From the perspective of encrypted-at-rest, there are are only three possible keystores corresponding to an EDV document: (i) a wallet user-agent of the live EDV customer, (ii) a semi-autonomous agent of the EDV customer, and (iii) a client as user agent of someone else.
Focusing on EDV as a multi-user service... Some of the corresponding keystores will also be multi-user services. (i) custodial wallet services, (ii) cloud agents hosted as fiduciary services, and (iii) delegated clients such as enterprise IT. We should design for the case where the multi-user EDV and the multi-user keystore are controlled by different legal entities.
In designing the EDV access security protocols, we must consider the interests of the EDV service (RS), the keystore service (AS), and the data subject (RO) that is the customer to both RS and AS. How does the RO keep the other parties accountable? How is security audited?

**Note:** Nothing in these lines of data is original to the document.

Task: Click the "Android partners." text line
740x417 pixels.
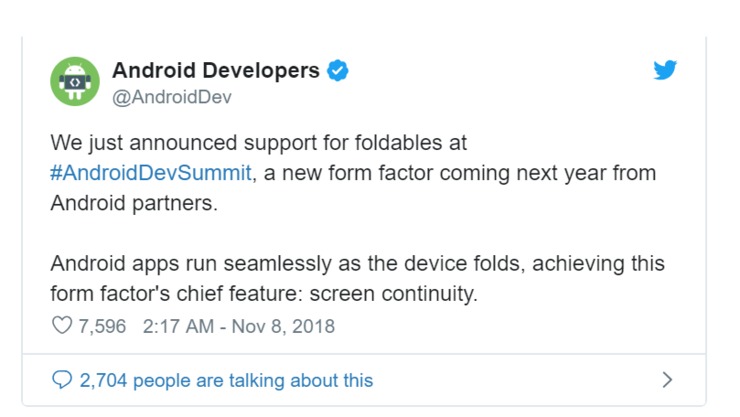Action: point(134,203)
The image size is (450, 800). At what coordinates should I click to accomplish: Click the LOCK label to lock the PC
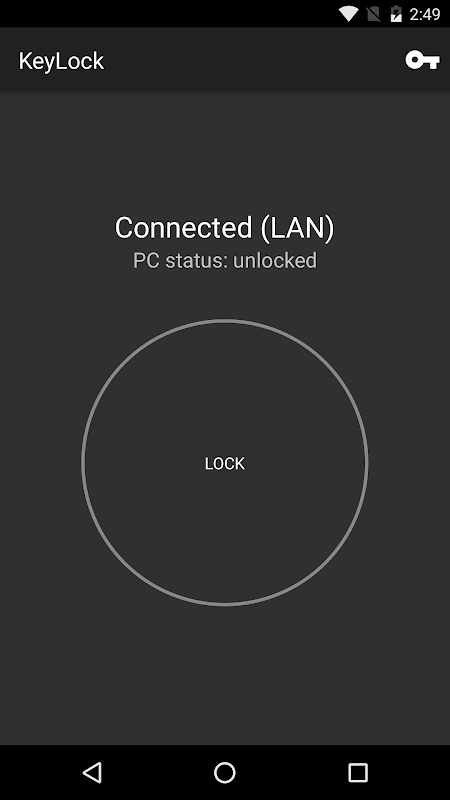pos(224,463)
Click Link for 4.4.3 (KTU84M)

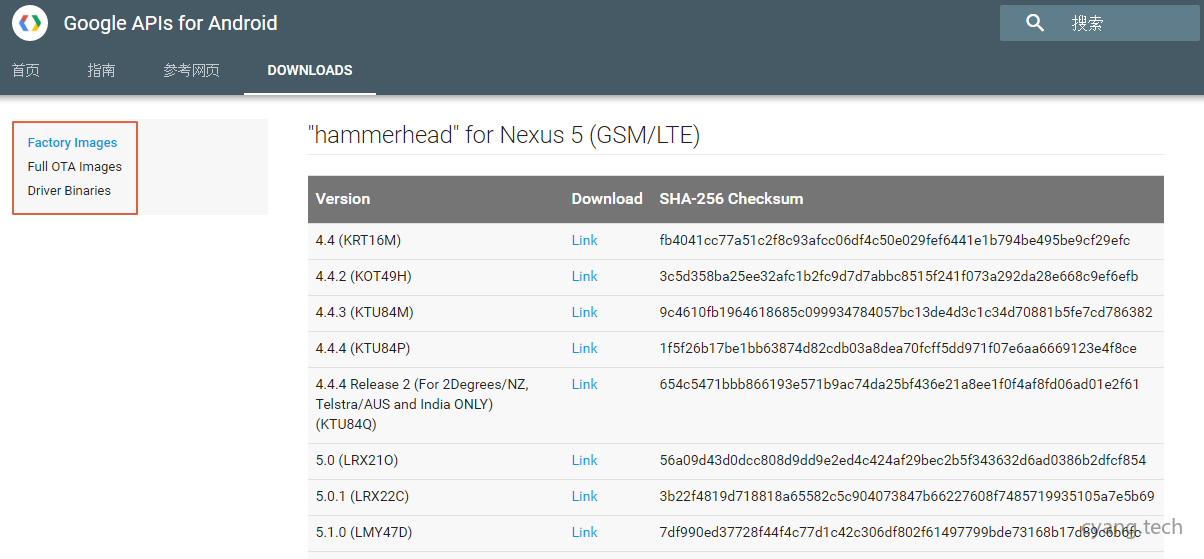[584, 313]
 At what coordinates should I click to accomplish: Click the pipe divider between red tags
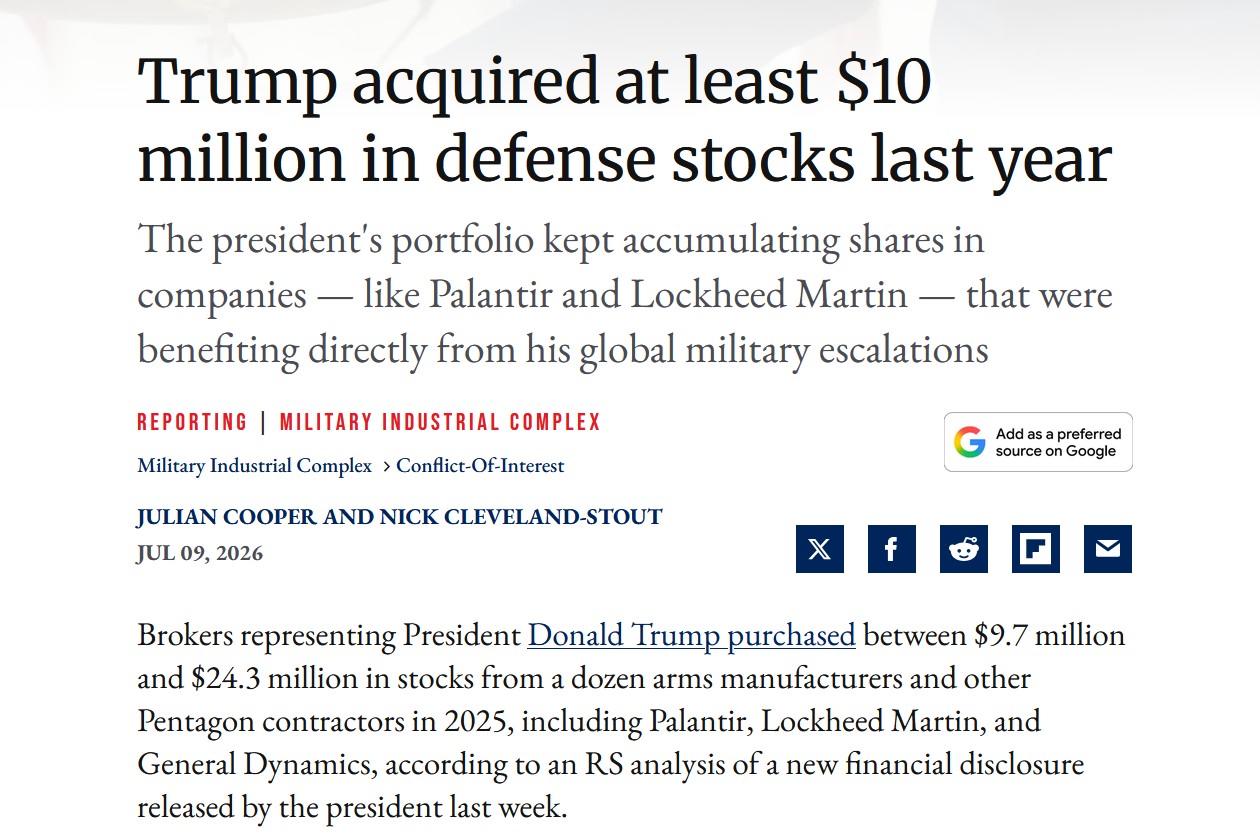point(264,422)
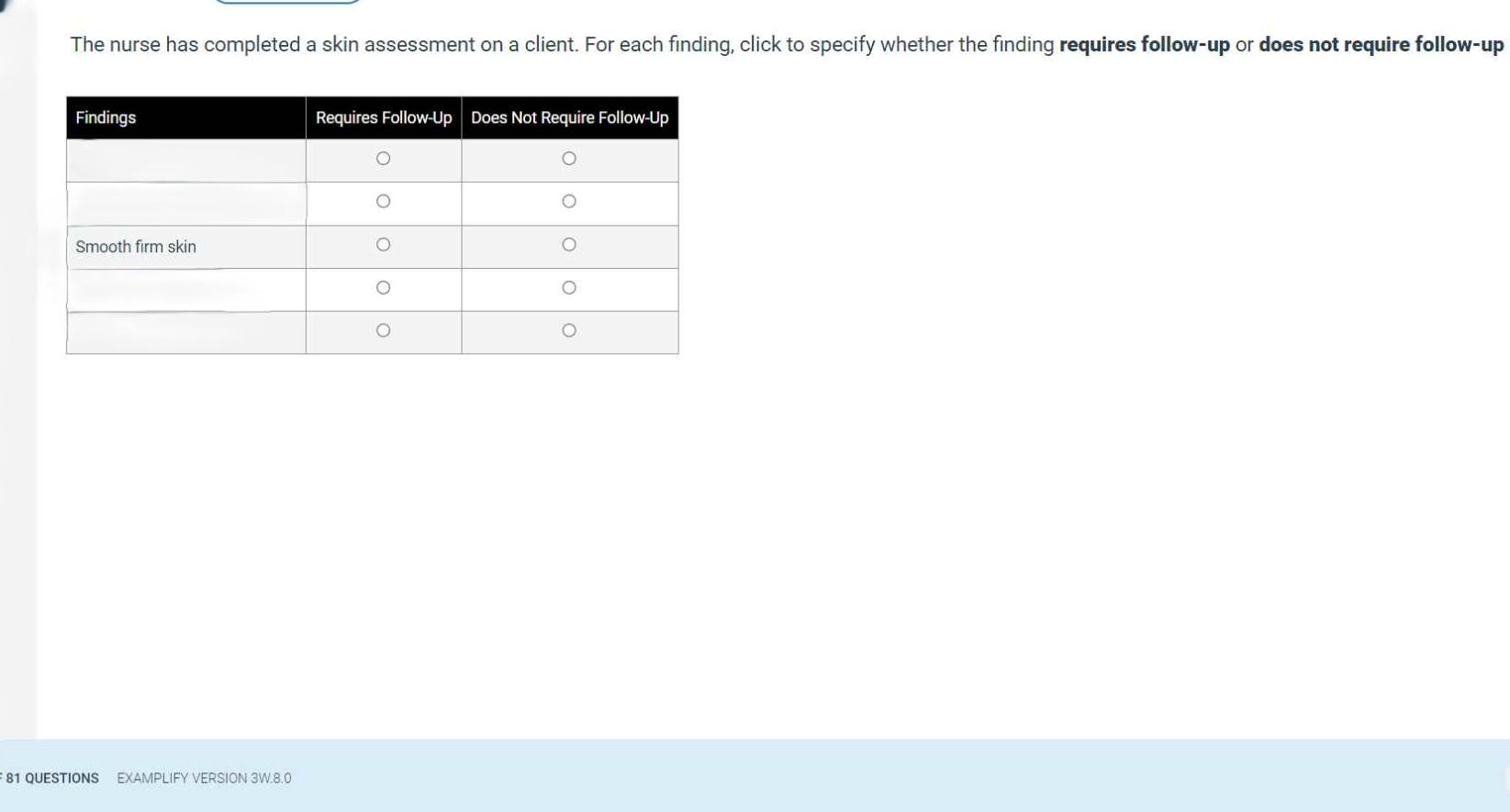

An AS keystore service is a honeypot for all of their customer’s data whether the RS is an EDV or plaintext vault. Does that mean we can’t have semi-autonomous agents-as-a-service?
A zero-trust architecture would help keep the AS accountable and auditable to whatever extent the RO demanded by reducing the confidentiality of EDV. For example, clients presenting to the EDV (RS) would be required to provide non-repudiable credentials, not for access in the capabilities sense, but for submission to an independent auditor. How else might we do this?